Monday, June 19, 2006
Second PEI farm ordered quarantined (Canada bird flu update)
A second Prince Edward Island farm has been placed under a quarantine order as a precautionary measure as authorities investigate the finding of an H5 avian flu virus in a domestic goose in the province.
An official of the Canadian Food Inspection Agency said the move was taken when investigators learned there had been traffic of people and perhaps poultry between the farm where the virus was found and another farm, both of which have small, mixed, free-range backyard flocks. Jim Clark, national manager of CFIA’s avian influenza working group, said no birds from the second farm have displayed signs of illness and for the time being, authorities have not ordered their destruction.
It will be tomorrow or Wednesday at the earliest before lab testing confirms whether the virus was truly an H5, and whether it was a highly pathogenic form or a virus of low pathogenicity.

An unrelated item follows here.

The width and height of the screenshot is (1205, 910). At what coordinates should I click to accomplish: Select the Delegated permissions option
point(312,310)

The Asian H5N1 virus is a high-path virus. The CFIA’s National Centre for Foreign Animal Diseases in Winnipeg will also be looking to determine whether the virus is of a North American lineage or is one of the Asian viruses.

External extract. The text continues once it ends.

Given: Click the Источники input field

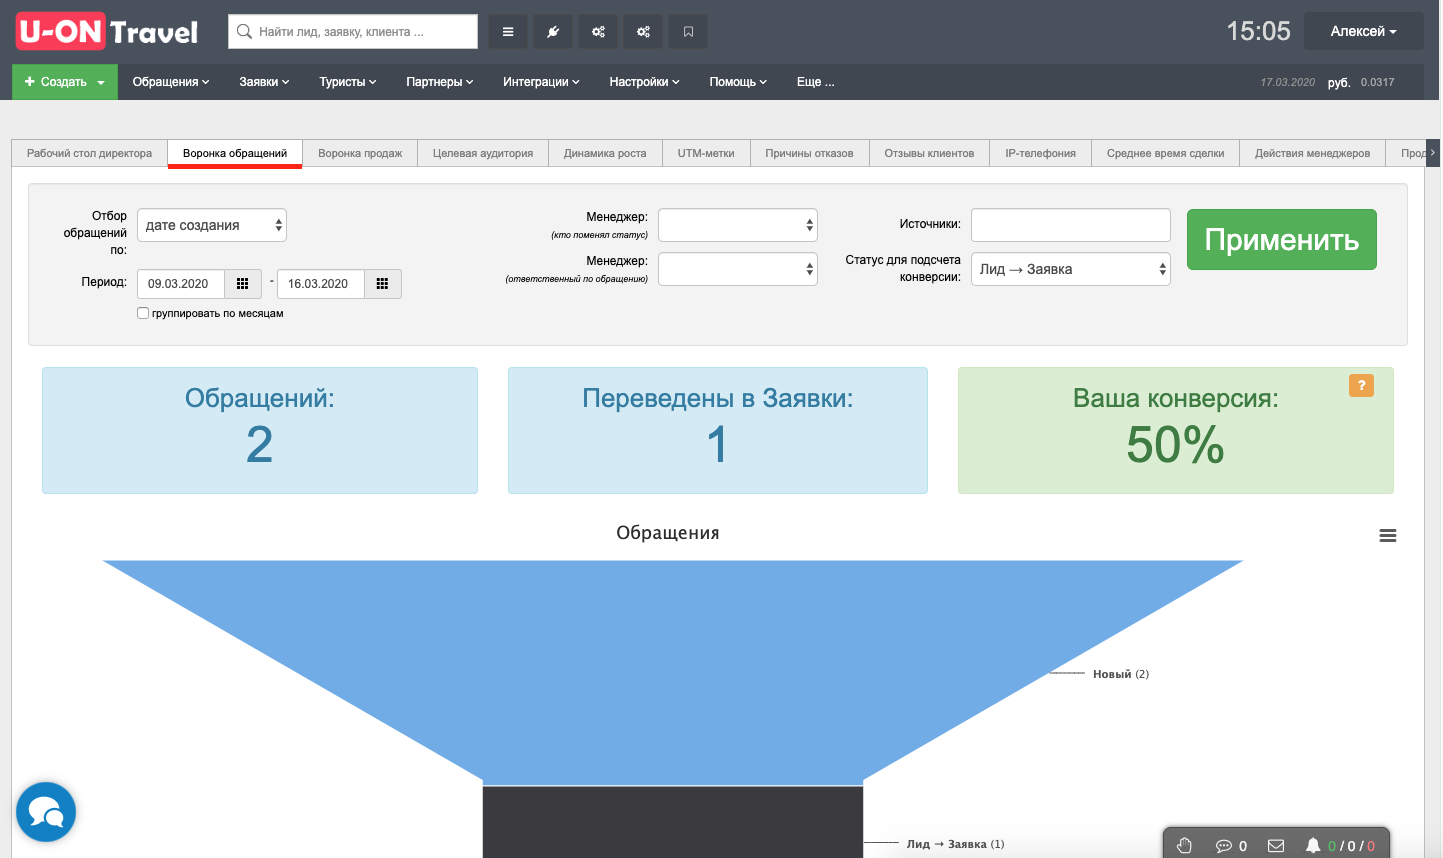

“The fact that there are no birds ill there—if the virus has moved—that again would be additional evidence that what we’re dealing with here is a low pathogenicity virus,” said the Ottawa-based Dr. Clark.
“There’s nothing that’s obvious for us that would suggest . . . it is anything except a low pathogenicity virus,” he said, but added that until testing is done there is no way to be sure.